## [Required task]
Turn the rows from the line with "You are a computer-use agent. 1677x943" up to and including the line with "click(x=23, y=856)" into a numbered list, leaving out blank lines.

## [Data for this exercise]
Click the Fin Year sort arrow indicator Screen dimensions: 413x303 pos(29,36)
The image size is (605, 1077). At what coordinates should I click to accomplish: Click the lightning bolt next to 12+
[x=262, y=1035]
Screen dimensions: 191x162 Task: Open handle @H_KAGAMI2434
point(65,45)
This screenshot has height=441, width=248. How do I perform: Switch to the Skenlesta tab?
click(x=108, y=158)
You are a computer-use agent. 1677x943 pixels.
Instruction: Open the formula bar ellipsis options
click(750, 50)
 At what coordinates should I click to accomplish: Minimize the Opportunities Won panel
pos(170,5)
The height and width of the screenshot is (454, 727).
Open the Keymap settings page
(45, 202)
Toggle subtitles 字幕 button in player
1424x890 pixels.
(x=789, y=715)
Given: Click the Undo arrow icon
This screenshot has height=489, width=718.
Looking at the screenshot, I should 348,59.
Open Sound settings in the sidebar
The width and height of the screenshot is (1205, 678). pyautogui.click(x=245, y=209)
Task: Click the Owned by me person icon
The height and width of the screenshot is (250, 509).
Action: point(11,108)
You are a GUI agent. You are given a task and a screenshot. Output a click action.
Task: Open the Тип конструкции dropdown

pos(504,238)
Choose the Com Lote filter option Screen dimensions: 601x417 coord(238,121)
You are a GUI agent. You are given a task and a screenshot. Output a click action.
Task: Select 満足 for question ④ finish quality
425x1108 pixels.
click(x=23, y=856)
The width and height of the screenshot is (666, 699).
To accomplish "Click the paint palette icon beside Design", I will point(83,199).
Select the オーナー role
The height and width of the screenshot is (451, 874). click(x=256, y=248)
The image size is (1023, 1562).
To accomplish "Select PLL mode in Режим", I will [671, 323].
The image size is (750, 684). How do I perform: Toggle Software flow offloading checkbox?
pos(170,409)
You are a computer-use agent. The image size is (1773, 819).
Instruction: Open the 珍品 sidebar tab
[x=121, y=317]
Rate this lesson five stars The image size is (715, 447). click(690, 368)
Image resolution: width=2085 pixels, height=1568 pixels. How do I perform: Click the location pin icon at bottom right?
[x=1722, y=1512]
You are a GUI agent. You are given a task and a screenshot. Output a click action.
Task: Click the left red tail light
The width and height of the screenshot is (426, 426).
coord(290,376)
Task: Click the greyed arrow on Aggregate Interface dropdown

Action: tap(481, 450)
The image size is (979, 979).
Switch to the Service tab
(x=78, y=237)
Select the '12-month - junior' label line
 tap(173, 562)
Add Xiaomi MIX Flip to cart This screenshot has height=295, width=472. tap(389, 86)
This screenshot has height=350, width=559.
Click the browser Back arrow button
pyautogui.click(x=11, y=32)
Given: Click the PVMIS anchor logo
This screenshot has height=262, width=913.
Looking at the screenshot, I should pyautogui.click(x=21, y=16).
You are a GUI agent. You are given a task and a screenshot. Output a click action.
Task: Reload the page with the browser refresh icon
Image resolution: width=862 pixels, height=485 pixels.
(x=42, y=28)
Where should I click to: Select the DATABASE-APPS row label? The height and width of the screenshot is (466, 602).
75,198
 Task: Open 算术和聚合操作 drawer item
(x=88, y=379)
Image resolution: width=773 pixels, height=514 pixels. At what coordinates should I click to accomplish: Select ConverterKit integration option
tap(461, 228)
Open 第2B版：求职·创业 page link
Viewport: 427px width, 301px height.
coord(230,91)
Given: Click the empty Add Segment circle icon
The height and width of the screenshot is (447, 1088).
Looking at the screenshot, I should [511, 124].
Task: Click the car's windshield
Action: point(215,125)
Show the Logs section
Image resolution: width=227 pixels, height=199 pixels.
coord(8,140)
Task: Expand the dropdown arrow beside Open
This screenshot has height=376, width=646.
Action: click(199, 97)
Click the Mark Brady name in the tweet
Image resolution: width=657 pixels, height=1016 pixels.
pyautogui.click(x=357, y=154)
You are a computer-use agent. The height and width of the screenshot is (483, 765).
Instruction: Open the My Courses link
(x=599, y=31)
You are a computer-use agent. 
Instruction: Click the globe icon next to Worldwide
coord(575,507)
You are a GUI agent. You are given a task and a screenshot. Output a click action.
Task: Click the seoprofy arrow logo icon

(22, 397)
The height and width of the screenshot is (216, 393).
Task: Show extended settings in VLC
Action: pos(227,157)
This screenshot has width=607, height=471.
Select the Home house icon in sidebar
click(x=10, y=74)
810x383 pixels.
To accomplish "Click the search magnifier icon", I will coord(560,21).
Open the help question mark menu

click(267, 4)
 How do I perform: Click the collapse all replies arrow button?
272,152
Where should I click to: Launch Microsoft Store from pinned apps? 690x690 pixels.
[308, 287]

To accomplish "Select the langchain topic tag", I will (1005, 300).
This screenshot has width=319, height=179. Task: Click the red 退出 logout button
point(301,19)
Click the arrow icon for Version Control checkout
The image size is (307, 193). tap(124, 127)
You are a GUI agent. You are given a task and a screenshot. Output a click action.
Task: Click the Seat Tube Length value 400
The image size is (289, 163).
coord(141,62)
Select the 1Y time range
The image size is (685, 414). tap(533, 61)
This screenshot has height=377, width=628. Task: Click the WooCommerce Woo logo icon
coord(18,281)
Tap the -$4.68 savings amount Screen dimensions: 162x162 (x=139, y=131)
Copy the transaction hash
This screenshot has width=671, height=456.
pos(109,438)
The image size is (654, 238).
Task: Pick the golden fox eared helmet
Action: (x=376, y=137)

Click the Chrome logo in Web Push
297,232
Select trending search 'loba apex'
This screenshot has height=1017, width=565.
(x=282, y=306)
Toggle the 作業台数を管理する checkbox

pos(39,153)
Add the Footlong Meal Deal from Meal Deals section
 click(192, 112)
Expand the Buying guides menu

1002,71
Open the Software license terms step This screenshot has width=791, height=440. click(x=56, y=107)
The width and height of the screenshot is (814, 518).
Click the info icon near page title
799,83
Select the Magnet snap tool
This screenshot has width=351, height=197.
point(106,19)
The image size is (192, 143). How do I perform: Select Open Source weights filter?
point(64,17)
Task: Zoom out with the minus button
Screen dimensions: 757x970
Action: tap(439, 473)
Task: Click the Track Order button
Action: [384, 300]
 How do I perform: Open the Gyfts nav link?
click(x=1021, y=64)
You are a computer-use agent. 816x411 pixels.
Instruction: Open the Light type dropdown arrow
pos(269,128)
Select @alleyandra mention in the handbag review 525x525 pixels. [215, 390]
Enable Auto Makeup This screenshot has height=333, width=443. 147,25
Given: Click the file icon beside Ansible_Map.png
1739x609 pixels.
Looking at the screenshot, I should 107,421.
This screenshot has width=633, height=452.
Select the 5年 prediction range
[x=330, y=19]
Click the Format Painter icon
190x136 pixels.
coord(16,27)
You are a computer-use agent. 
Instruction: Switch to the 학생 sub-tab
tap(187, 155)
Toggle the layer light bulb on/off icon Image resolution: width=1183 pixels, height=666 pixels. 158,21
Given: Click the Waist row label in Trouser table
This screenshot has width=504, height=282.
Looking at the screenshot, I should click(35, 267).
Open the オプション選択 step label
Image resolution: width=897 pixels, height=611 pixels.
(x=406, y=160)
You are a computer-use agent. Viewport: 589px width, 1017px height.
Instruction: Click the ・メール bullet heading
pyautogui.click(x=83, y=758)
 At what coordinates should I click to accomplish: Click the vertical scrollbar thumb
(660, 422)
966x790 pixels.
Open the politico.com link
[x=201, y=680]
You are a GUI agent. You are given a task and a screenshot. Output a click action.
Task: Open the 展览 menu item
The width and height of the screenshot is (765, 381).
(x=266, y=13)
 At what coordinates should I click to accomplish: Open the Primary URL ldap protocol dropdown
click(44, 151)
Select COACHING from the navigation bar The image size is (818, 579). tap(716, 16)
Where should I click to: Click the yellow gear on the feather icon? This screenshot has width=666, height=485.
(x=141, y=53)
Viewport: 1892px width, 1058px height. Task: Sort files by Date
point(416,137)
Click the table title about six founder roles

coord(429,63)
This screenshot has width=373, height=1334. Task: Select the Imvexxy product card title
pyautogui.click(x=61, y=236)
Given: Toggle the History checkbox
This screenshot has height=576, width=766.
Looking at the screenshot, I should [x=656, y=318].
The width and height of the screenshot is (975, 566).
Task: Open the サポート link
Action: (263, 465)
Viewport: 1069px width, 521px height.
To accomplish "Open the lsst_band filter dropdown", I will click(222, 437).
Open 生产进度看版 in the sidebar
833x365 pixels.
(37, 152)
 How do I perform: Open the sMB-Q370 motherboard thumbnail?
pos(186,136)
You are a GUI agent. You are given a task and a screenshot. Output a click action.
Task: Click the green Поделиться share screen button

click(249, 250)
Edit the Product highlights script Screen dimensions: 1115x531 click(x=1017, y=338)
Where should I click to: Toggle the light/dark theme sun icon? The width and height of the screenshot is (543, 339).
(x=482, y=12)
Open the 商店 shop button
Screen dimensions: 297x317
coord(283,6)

## [Answer to this task]
1. You are a computer-use agent. 1677x943 pixels.
2. Instruction: Open the formula bar ellipsis options
3. click(750, 50)
4.  At what coordinates should I click to accomplish: Minimize the Opportunities Won panel
5. pos(170,5)
6. The height and width of the screenshot is (454, 727).
7. Open the Keymap settings page
8. (45, 202)
9. Toggle subtitles 字幕 button in player
10. 1424x890 pixels.
11. (x=789, y=715)
12. Given: Click the Undo arrow icon
13. This screenshot has height=489, width=718.
14. Looking at the screenshot, I should 348,59.
15. Open Sound settings in the sidebar
16. The width and height of the screenshot is (1205, 678). pyautogui.click(x=245, y=209)
17. Task: Click the Owned by me person icon
18. The height and width of the screenshot is (250, 509).
19. Action: point(11,108)
20. You are a GUI agent. You are given a task and a screenshot. Output a click action.
21. Task: Open the Тип конструкции dropdown
22. pos(504,238)
23. Choose the Com Lote filter option Screen dimensions: 601x417 coord(238,121)
24. You are a GUI agent. You are given a task and a screenshot. Output a click action.
25. Task: Select 満足 for question ④ finish quality
26. 425x1108 pixels.
27. click(x=23, y=856)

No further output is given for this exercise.